Based on the multitenancy management concept, we do not allocate excessive resources to a single tenant. Instead, we check for performance bottlenecks in each tenant in the test process to calculate the corresponding QPS value of a single core. Currently, the standard specification is 12 CPU cores and 40 GB of memory. To better adapt to future changes in business needs, we may release an architecture with lower specifications, such as 4 CPU cores and 8 GB of memory, or 8 CPU cores and 16 GB of memory, depending on the specific needs of the actual business.
The following figure shows the performance of OBKV-Redis given 128 threads and a QPS value of 70000:
- P90 response latency: 1.9 ms;
- P95 response latency: 2.2 ms;
- P99 response latency: 6.3 ms;
On average, the single-core read-write ratio is 4:1, and the single-core capacity is close to 6000 QPS.
We also compared the O&M differences among OBKV, Pika, and TiKV. Currently, only OBKV provides native multitenancy support, which effectively solves the problem of reciprocal impact among different instances deployed on a single server. Notably, OBKV is a thoughtful and efficient solution for database O&M personnel because it provides GUI-based management tools and supports immediate effectiveness of parameter changes.
In summary, OBKV-Redis substantially improves performance, reduces disk usage, and greatly simplifies O&M management.
This is made possible by the following advantages of the solution:
- Multi-tenant isolation, which solves reciprocal impact among multiple instances on a single server.
- Lower storage costs from the encoding framework and common compression algorithms used for the storage of table models.
- Higher performance because request filters are pushed down directly to the storage, without serialization or deserialization, and the Time To Live (TTL) feature is supported for servers.
Vision for the future
At present, OBKV-Redis is integrated with strong support for core data structures, such as strings, hashes, and sets. It now supports 93% of Redis KV database commands, and is expected to provide full compatibility with common management commands and support containerized deployment and level-2 caches by the end of the first quarter of 2024. Moreover, we also plan to implement in-depth integration with the Capture Data Change (CDC) scheme. In the second quarter of 2024, our R&D team will further develop data migration features and introduce data tiering technology.

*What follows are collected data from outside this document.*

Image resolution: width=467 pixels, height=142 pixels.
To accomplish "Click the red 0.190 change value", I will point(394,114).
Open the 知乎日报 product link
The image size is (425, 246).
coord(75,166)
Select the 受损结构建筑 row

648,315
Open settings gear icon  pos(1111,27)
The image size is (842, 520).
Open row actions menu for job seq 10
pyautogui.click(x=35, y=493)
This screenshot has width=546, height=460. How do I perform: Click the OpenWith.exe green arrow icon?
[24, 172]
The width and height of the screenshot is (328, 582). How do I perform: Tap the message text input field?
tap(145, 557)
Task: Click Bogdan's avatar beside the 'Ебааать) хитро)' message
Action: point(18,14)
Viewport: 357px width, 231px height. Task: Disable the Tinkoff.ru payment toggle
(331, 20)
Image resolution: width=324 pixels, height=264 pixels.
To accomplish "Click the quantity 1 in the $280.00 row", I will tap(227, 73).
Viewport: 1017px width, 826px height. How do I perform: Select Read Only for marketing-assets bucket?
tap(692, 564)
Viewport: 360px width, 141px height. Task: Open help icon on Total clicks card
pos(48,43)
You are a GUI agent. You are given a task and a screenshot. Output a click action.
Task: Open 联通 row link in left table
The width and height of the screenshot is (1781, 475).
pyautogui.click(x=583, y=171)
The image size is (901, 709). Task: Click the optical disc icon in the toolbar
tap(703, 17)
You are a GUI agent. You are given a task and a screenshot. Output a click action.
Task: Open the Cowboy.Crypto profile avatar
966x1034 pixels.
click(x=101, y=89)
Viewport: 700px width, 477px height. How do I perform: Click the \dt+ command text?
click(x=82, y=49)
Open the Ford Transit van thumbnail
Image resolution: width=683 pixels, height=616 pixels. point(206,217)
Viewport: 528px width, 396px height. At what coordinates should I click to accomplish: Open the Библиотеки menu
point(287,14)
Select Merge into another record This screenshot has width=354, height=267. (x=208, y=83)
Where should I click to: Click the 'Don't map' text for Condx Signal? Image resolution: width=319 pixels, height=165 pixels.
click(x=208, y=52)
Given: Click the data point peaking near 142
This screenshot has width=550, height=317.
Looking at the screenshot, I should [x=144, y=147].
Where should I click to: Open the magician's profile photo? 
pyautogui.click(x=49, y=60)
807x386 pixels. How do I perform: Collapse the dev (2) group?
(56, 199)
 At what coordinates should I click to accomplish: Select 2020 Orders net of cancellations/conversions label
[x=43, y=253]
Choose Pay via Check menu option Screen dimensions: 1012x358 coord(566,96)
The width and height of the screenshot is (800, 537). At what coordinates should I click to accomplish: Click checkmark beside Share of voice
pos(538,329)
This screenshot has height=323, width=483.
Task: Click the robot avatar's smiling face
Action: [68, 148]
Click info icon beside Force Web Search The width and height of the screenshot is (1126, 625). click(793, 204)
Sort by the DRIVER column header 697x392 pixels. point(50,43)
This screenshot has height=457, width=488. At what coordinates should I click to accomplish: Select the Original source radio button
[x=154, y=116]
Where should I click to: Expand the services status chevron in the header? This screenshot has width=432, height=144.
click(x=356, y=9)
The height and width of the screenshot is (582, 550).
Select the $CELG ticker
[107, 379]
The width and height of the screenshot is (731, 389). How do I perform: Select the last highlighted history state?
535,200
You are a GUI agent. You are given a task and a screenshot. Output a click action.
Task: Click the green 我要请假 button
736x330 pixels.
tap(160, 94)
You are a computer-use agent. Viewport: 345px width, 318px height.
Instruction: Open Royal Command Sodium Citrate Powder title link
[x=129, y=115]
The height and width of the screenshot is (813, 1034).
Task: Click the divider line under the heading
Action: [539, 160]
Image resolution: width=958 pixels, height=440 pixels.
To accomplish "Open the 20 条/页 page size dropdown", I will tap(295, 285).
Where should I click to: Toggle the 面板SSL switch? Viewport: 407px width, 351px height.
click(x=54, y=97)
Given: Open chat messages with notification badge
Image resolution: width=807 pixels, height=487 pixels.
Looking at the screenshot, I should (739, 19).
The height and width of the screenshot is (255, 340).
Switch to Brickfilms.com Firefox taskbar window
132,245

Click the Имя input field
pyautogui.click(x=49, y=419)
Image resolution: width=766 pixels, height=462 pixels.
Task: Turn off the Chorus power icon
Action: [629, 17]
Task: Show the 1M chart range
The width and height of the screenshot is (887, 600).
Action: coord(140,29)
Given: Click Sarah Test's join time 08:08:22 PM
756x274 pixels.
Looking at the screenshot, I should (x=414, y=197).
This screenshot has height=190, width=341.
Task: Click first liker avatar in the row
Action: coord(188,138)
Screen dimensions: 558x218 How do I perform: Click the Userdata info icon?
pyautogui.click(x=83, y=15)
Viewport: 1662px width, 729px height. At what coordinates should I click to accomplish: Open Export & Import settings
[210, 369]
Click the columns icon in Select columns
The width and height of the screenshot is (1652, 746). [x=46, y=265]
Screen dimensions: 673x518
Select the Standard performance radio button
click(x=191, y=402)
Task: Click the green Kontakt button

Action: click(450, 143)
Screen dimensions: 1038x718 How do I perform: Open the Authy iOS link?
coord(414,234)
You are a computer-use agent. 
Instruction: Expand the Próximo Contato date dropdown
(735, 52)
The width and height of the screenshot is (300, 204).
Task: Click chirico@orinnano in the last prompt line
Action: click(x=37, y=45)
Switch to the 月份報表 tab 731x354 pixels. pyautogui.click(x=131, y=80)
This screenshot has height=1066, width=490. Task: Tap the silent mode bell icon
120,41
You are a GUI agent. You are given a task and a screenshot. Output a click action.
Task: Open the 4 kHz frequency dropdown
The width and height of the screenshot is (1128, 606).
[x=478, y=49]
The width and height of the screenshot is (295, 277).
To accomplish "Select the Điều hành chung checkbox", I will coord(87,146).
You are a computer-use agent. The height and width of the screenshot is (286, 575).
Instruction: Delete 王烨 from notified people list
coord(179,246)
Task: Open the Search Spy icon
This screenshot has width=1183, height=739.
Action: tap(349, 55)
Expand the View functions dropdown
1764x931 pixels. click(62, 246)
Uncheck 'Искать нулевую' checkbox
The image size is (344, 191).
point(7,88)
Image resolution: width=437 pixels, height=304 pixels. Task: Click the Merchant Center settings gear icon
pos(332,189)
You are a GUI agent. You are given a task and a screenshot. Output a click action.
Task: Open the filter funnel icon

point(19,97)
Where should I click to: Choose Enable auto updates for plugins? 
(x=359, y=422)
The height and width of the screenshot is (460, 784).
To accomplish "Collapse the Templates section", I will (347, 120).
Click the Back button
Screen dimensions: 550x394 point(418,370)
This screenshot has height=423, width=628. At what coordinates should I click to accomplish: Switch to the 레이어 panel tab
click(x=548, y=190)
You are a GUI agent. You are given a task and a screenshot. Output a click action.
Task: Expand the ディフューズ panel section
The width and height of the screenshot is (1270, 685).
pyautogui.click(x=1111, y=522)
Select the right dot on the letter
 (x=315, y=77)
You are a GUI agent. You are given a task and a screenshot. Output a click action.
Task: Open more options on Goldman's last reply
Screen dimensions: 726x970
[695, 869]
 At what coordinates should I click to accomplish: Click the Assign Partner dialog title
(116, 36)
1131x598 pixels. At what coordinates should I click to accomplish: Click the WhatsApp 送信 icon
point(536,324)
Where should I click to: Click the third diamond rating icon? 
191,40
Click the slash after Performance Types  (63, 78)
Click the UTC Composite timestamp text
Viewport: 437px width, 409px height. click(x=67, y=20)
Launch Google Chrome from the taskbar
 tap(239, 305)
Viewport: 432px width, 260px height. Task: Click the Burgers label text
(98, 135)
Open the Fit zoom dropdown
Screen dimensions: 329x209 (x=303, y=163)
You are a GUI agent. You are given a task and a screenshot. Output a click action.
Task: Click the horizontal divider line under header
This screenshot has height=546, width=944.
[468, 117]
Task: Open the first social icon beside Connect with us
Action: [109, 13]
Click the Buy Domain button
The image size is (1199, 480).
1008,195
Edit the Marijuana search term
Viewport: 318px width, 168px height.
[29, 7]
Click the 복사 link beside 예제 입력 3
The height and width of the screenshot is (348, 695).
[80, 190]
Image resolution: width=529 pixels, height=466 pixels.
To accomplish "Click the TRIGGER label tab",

We have great confidence and high hopes for OBKV-Redis. We hope it will allow us to implement more refined data management throughout the data life cycle. As the company enters the fourth stage of our business development, where business and technological challenges deepen, we see stability and innovation as our key mission. Therefore, we have high anticipation of the multi-model ecosystem, and we believe it will empower enterprises by solving legacy problems and reducing costs.